• [Document extract]:
Replication Guide and Reference

Staging data

During replication, DB2 DataPropagator stages changed data; that is, the Capture program captures changes to a source table only once and inserts changed rows into a change data (CD) table. The Apply program then retrieves the changes from the CD tables. The Capture program can also automatically prune changed rows from CD tables after they have been processed by all Apply programs and are no longer needed (if PRUNE is enabled). ¹⁰

This section describes how you can stage data during replication and the role that consistent change data (CCD) tables play.

CD tables

A CD table receives an arbitrary number of changed data rows from the Capture program: one for each INSERT, UPDATE, and DELETE statement executed against the source table. The CD table does not know whether the transactions issuing the updates are committed, are incomplete, or are in flight. The Apply program joins the CD tables with the unit-of-work (UOW) table to determine which changes are committed and can therefore be replicated to target tables. Uncommitted changes are eventually pruned, depending on the retention limit that you define in the tuning parameters control table.

CCD tables

The Apply program joins the CD and UOW tables when determining what data is committed and can be replicated, but it does not save the results of the join; the Apply program can save the results of the join in consistent change data (CCD) target tables. The benefit of saving the join of the CD and UOW tables is that several subscriptions can refer to that join without having to perform it for each subscription cycle. CCD tables hold captured changes from INSERT, UPDATE, or DELETE operations against a source table. ¹¹

Because update-anywhere replication requires the most current change data for conflict detection, ¹² CCD tables are not used in update-anywhere replication. For update-anywhere replication, every update should be replicated to the target table in the order in which it occurs; when you use CCD tables, the order in which the rows are replicated is not guaranteed. Also, the delays imposed on replication by using CCD tables can increase the likelihood of update conflicts' not being detected. Thus, if you define an internal CCD table, it is ignored by the Apply program when processing a subscription set with a replica as a target.

As described in Overview of data replication, there are many types of CCD table, each of which has a different use. The following sections describe these types, how to define them, and what uses they have.

When using the DB2 Control Center to create your CCD tables, be sure to review the generated SQL statements to ensure the Control Center will create the type of CCD table, subscription, and registration you want.

Dataset items
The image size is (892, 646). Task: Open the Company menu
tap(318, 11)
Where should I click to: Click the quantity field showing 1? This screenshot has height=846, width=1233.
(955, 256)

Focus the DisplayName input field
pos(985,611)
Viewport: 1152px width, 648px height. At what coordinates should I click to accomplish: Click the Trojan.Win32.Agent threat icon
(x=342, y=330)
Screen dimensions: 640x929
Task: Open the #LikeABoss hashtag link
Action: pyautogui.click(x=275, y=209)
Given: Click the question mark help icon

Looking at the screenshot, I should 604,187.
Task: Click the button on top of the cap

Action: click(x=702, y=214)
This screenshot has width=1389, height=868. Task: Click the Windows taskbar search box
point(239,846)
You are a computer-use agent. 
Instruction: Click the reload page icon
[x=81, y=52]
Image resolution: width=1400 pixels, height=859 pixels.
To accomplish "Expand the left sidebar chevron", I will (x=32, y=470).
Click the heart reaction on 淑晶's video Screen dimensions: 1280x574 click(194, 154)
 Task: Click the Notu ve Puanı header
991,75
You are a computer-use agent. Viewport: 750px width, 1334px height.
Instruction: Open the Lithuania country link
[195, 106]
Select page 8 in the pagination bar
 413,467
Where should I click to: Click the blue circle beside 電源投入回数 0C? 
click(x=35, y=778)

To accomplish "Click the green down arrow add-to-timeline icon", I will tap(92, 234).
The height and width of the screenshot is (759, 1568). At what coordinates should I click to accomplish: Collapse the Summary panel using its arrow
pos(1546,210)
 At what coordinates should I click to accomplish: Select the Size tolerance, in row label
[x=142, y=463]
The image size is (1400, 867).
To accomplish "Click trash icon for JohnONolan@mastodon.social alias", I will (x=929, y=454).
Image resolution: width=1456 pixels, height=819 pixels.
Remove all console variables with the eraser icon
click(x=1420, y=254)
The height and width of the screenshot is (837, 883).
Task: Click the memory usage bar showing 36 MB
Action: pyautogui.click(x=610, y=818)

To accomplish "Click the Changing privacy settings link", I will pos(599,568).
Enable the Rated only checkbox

• [What is asked]:
1) From the section on staging data, write out the passage that begins at the words "Because update-anywhere replication" and ends after "as a target.".
2) Extend the section on staging data, picking up right after its final sentence.

• [Results of the exercise]:
1)
Because update-anywhere replication requires the most current change data for conflict detection, ¹² CCD tables are not used in update-anywhere replication. For update-anywhere replication, every update should be replicated to the target table in the order in which it occurs; when you use CCD tables, the order in which the rows are replicated is not guaranteed. Also, the delays imposed on replication by using CCD tables can increase the likelihood of update conflicts' not being detected. Thus, if you define an internal CCD table, it is ignored by the Apply program when processing a subscription set with a replica as a target.

2)
Local and remote CCD tables

A CCD table is first classified by its location: local or remote. A local CCD table resides in the source database. A remote CCD table resides remote from the source database, that is, in any database in the network that the Apply program can access.

When you specify the target table in the Subscription Definition window of the DB2 Control Center, you can choose whether the CCD table should be local or remote.

Complete and noncomplete CCD tables

In addition to its location, a CCD table can be classified by its contents. The first classification based on contents is whether the CCD table is complete or noncomplete. A complete CCD table contains all rows that satisfy the source view and subscription predicates from the source table or view. A noncomplete CCD table contains only modified rows from the source table. Thus, a noncomplete CCD table is initially empty and is populated as changes are made to the source table.

A complete CCD table is automatically registered as a replication source, so you will see it in the Replication Sources folder in the DB2 Control Center.

You specify that you want a CCD table to be complete by selecting the Used as source for future copies check box in the Advanced Subscription Definition window of the DB2 Control Center. If you do not select this check box, the CCD table is noncomplete.

Condensed and noncondensed CCD tables

The second classification of a CCD table based on its contents is whether it should be condensed or noncondensed. A condensed CCD table contains only the most current value for each row from the source table. A noncondensed CCD table contains all changes made to each row in the source table, that is, it represents the history of changes to each row.

For a condensed CCD table, the Apply program updates the values for a row; for a noncondensed CCD table, the Apply program inserts a new row to the CCD table for the updated row in the source table. For this reason, a condensed CCD table must have unique key values for each row, but a noncondensed CCD table can have multiple rows with the same key values. And because of the differences in key uniqueness, a condensed CCD table must have a unique index defined for it, whereas a noncondensed CCD table must not have a unique index.

If you select the Used as source for future copies check box in the Advanced Subscription Definition window of the DB2 Control Center, your CCD table will not only be complete, but also condensed. Likewise, if you do not select this check box, the CCD table will be both noncomplete and noncondensed.

If you select the Include Unit-of-Work (UOW) table columns check box in the Advanced Subscription Definition window of the DB2 Control Center, your CCD table will be noncomplete and condensed and it will include extra columns from the UOW table. If you do not select this check box, the CCD table will be both noncomplete and noncondensed and will not contain extra columns from the UOW table.

The DB2 Control Center provides no option for directly choosing whether a CCD table is condensed or noncondensed, but DJRA does. If you do not use DJRA, you must modify the register control table in the database where the CCD table resides and the subscription targets member table in the control database to specify that a CCD table should be condensed or noncondensed.

Internal and external CCD tables

The sequence in which you create CCD tables determines whether they are internal or external. The first local, noncomplete CCD table that you create is an internal CCD table; all other CCD tables are external. All remote CCD tables are external.

You cannot use an internal CCD table as an explicit source for a subscription set, but if an internal CCD table is present, the Apply program uses it to replicate changes instead of using the CD table.

If you perform a full refresh on an external CCD table, the Apply program performs a full refresh on all target tables that use this external CCD table as a replication source. This process is often referred to as a cascade full refresh.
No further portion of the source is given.